Python package dependencies of fast search (relevant only for non-Linux
systems and also relevant for Python 2.4 on other than Linux i386 and Linux
amd64):

* For reading extended attributes, any of these:
  * ctypes on Linux. Python 2.5, 2.6 and 2.7 have the ctypes module by
    default, it can also be installed for Python 2.4.
  * dl (`import dl') on Linux i386. Python 2.4, 2.5, 2.6 and 2.7 have
    the dl module by default on Linux i386.
  * xattr (https://pypi.org/project/xattr/ , sudo apt-get install
    python-xattr) >= 0.2.2. Tested with 0.6.4, 0.9.1.
    This should be the preferred solution for Python 2.4 if ctypes and
    dl above don't work. It also works with Python 2.5, 2.6 and 2.7.
    When installing with pip on Linux, libattr1-dev may be needed first
    (sudo apt-get install libattr1-dev). libattr1 version 2.4.32 on
    Debian Etch is known to work, later versions will also work.
    xattr is preferred to pyxattr, because the former has fewer Debian
    package dependencies.
  * pyxattr (https://pypi.org/project/pyxattr/ , sudo apt-get install
    python-pyxattr) >= 0.2.2. Tested with 0.2.2, 0.4.0, 0.5.1, 0.6.4,
    0.9.1. This should be the preferred solution for Python 2.4 if ctypes,
    dl and xattr above don't work. It also works with Python 2.5, 2.6 and
    2.7. When installing with pip on Linux, libattr1-dev may be needed
    first (sudo apt-get install libattr1-dev). libattr1 version 2.4.32 on
    Debian Etch is known to work, later versions will also work.
  * pyxattr 0.4.0 for Linux i386, linked against python 2.4.4, glibc 2.3.6
    and static libattr1 2.4.32, is bundled as ppfiletagger/good/xattr.so .
* For writing and querying SQLite database files, any of these:
  * sqlite3. Python 2.5, 2.6 and 2.7 have the sqlite3 module by default.
  * pysqlite (https://pypi.org/project/pysqlite/ , sudo apt-get install
    python-pysqlite2).  Tested with 2.5.1.
    This should be the strongly preferred solution for Python 2.4,
    but it also works with Python 2.5, 2.6 and 2.7.
    When installing with pip on Linux, libsqlite3-dev may be needed first
    (sudo apt-get install libseqlite3-dev), libsqlite3 version 3.6.7 and
    above should work.
    Please note that https://pypi.org/project/pysqlite3/ is a different
    project, with a different API, don't install that.
  * pysqlite 2.5.1 for Linux i386, linked against python 2.4.4, glibc 2.3.6
    and static stripped-down libsqlite3 version 3.6.7 is bundled as
    ppfiletagger/good/pysqlite2/_sqlite.so .

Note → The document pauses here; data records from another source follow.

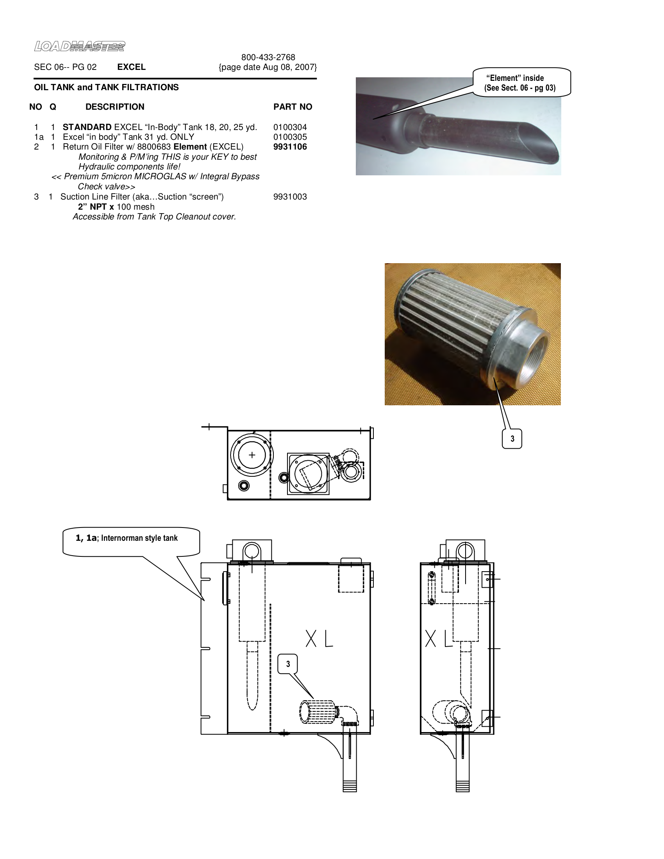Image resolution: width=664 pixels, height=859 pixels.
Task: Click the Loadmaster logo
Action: coord(79,46)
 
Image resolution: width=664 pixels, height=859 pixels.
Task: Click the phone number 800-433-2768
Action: coord(268,57)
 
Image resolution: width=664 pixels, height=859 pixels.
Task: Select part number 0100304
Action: coord(290,127)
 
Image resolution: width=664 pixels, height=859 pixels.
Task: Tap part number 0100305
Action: coord(290,137)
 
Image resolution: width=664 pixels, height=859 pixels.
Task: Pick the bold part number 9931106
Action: coord(290,147)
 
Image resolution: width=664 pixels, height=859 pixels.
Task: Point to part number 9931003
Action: coord(290,197)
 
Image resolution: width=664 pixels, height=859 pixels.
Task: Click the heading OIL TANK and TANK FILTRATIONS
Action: coord(106,87)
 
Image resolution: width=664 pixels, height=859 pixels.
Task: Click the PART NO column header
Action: coord(293,107)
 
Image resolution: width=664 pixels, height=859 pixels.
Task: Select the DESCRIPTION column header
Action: coord(115,107)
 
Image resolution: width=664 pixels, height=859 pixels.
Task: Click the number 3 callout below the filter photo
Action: coord(512,438)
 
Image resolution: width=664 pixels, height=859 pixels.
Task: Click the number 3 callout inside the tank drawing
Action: coord(288,664)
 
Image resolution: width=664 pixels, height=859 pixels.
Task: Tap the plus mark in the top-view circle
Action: coord(252,455)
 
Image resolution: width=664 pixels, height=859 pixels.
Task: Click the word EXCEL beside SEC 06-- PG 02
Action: coord(131,67)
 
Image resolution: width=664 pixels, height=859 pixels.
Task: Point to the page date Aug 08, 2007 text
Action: coord(268,67)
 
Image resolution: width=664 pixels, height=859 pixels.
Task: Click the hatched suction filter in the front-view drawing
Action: coord(317,712)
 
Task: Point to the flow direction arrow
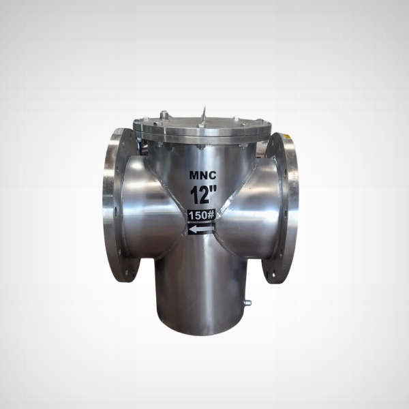[x=200, y=230]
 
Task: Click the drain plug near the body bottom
[x=247, y=303]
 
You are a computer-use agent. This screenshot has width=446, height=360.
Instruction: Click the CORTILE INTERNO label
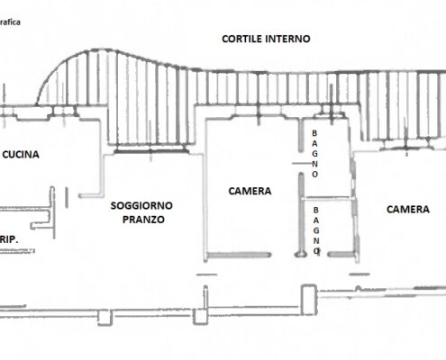point(266,39)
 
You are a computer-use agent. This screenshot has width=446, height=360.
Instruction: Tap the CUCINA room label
point(21,155)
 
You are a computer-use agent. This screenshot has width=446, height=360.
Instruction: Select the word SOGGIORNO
point(141,206)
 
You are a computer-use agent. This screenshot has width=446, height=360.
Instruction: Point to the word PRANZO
point(143,220)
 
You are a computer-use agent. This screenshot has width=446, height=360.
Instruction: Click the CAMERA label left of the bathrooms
point(250,191)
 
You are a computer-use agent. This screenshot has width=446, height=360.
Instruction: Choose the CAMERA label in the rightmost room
point(408,210)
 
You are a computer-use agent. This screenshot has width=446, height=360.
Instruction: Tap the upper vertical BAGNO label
point(314,154)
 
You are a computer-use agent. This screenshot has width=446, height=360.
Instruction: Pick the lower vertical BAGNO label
point(316,230)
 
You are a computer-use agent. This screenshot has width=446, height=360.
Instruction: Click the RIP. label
point(9,239)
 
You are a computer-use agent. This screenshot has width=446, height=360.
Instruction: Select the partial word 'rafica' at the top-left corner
point(10,22)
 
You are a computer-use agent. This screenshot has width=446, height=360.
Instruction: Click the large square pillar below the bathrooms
point(309,300)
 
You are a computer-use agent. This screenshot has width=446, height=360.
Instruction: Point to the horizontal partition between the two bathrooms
point(326,198)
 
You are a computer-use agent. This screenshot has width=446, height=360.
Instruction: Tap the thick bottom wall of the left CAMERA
point(240,255)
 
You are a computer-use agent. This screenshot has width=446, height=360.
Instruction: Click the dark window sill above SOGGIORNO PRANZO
point(150,151)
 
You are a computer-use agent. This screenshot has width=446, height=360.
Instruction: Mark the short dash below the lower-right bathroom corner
point(360,274)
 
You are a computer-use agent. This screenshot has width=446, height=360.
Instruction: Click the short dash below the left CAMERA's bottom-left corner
point(206,274)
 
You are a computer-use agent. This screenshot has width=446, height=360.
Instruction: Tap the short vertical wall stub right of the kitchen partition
point(67,197)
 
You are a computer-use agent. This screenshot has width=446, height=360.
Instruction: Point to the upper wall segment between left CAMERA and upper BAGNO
point(301,136)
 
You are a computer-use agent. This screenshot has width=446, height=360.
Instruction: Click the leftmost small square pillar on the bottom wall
point(105,318)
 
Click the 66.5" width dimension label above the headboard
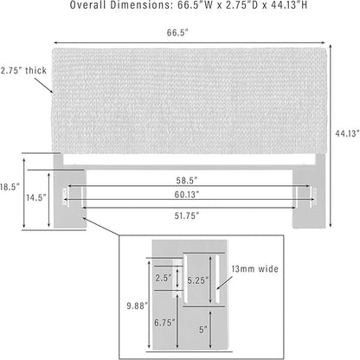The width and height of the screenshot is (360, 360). (177, 33)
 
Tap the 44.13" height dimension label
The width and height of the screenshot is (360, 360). (347, 133)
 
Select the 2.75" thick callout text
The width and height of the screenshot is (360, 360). (23, 70)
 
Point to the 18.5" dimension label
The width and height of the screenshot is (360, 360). (10, 187)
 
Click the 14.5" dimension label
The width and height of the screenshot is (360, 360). (36, 197)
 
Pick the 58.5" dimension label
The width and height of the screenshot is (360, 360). (187, 181)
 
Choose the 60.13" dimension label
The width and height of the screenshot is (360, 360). (187, 195)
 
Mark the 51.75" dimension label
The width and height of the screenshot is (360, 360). (187, 215)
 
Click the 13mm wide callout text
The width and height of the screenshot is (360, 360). (255, 269)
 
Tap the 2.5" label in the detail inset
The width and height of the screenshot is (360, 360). (164, 278)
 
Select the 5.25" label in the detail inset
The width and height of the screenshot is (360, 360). (198, 280)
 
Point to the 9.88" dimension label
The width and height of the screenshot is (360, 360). (138, 305)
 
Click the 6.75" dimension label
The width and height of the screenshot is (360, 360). (164, 323)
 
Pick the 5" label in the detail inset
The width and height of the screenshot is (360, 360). (203, 330)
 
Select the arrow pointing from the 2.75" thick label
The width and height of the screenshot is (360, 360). (44, 86)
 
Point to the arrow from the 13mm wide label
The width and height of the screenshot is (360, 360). (225, 283)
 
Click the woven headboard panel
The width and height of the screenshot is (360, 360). (190, 101)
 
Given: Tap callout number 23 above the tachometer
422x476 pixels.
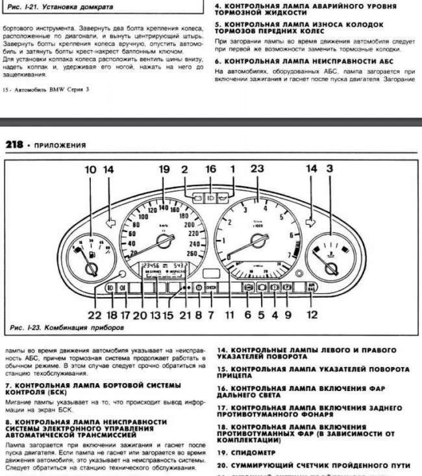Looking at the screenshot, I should (257, 169).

Incremental online index update needs:

* A Linux system running kernel 2.6 (known to work with 2.6.24 -- 2.6.35) on
  i386 (x86) 32-bit architecture. Other architectures, including 64-bit
  (x86_64 == amd64, arm64, ia64) are not supported. See more in
  rmtimeup/rmtimeup.txt .
* Kernel loadable module support (LKM, CONFIG_MODULES=y).
* The Linux kernel module rmtimeup.ko provided in the rmtimeup directory of
  ppfiletagger has to be compiled and loaded.
* The same filesystem requirements as of the basic functionality.
* The same Python dependencies as for fast search.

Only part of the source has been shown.